Lutter contre la fraude fiscale

Conformément à la volonté du Président de la République de moraliser la vie politique et publique, le Parlement vient d’adopter définitivement le projet de loi sur la transparence de la vie politique et celui relatif à la fraude fiscale et la grande délinquance économique et financière.

Si le premier a été largement médiatisé, le second mérite aussi de s’y attarder. À la suite des initiatives européennes et internationales sur le sujet, ce projet de loi vise à renforcer l’efficacité de la lutte contre la corruption et le fraude fiscale estimée à près de 1 000 milliards d’euros à l’échelle des états-membres de l’Union Européenne.

En France, d’après une étude d’un syndicat de Bercy, c’est 60 à 80 milliards d’euros qui échapperaient annuellement au fisc, soit près de 20 % des recettes fiscales brutes.
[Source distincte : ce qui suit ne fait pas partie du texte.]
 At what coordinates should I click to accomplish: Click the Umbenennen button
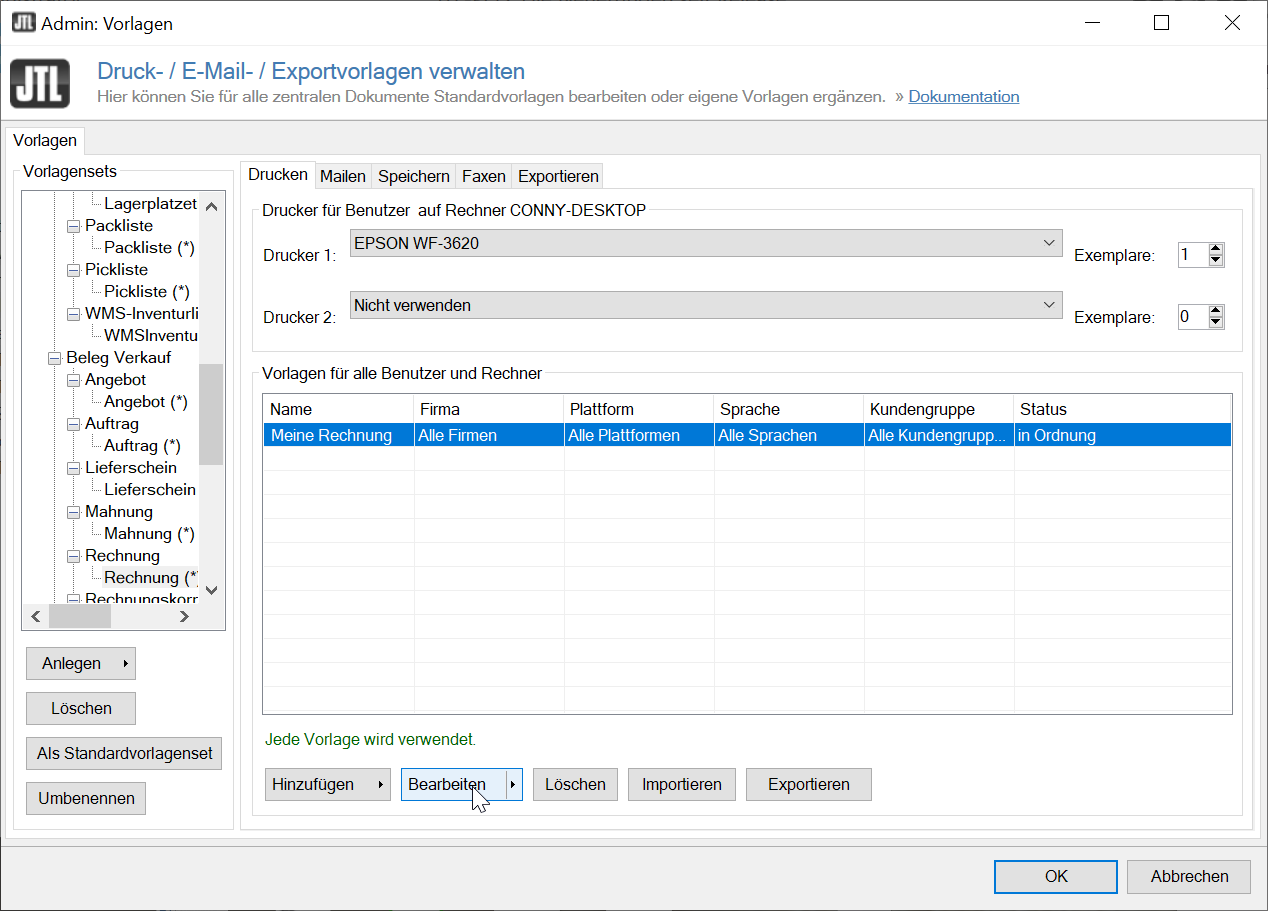(86, 799)
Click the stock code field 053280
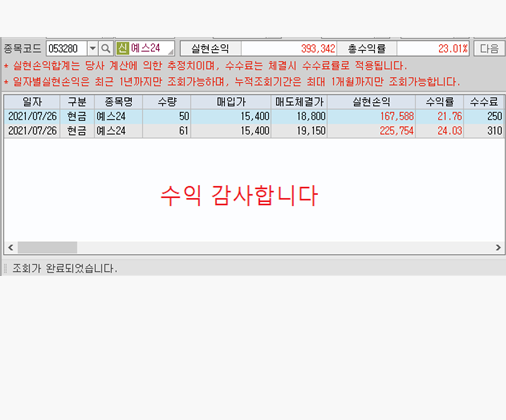Screen dimensions: 506x420 pos(67,49)
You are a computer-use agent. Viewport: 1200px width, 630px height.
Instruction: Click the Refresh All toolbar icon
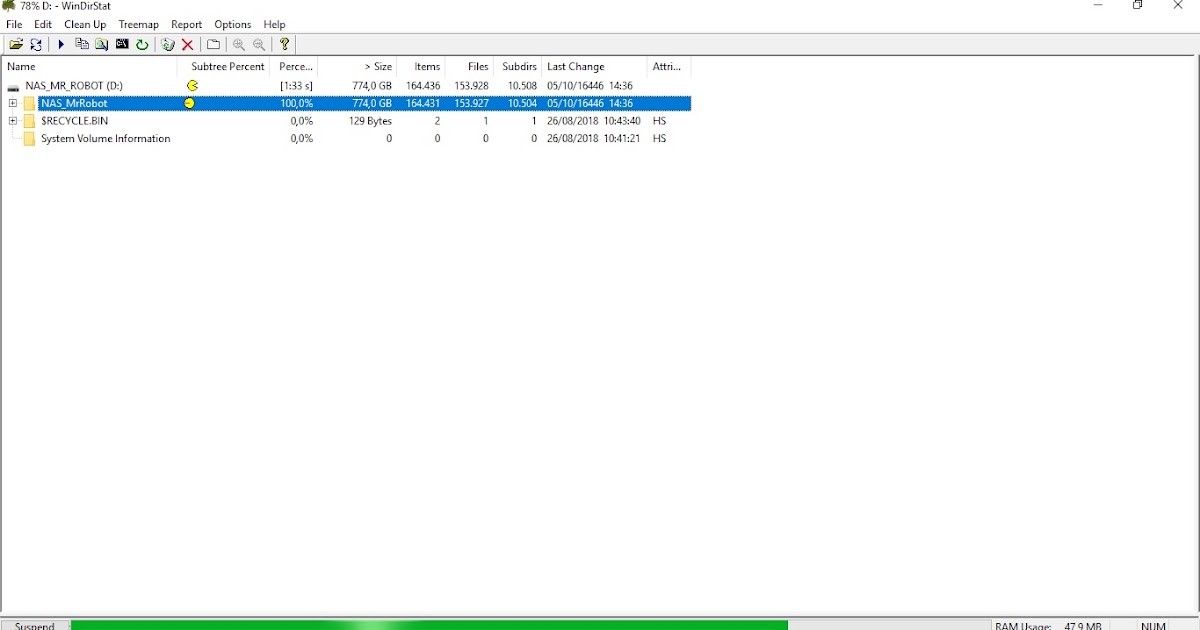[x=36, y=44]
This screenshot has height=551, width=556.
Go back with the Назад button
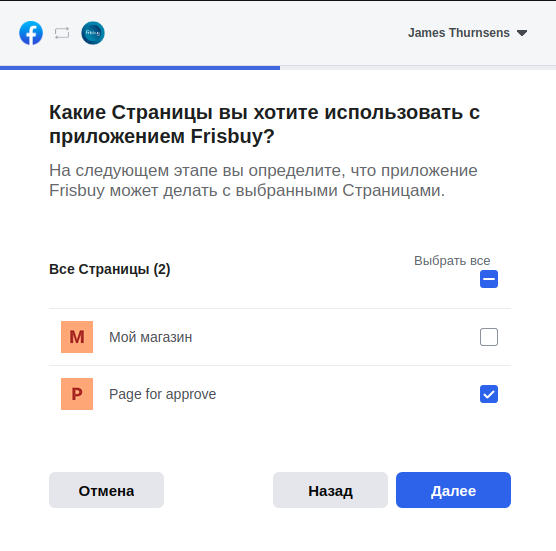330,490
Malgré un contrôle fiscal efficace pour un certain nombres de fraudes, de nombreux cas (commerce électronique, TVA, expatriations…) échappent encore aux services fiscaux.
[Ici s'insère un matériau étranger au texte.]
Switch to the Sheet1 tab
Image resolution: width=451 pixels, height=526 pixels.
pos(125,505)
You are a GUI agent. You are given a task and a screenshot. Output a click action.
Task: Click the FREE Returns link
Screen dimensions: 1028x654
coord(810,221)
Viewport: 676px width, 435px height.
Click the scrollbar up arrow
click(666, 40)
Le projet de loi instaure donc de nouvelles mesures afin de mieux lutter contre ses fraudes et renforcer la répression : création d’un procureur national spécialisé dans la grande délinquance financière organisée et la fraude fiscale, renforcement des peines d’amendes, protection des lanceurs d’alertes, création d’un système de « repentis »…

Le vote par le Parlement de ces deux lois contribue à la fois à la moralisation de la vie politique et au rétablissement de l’équilibre budgétaire.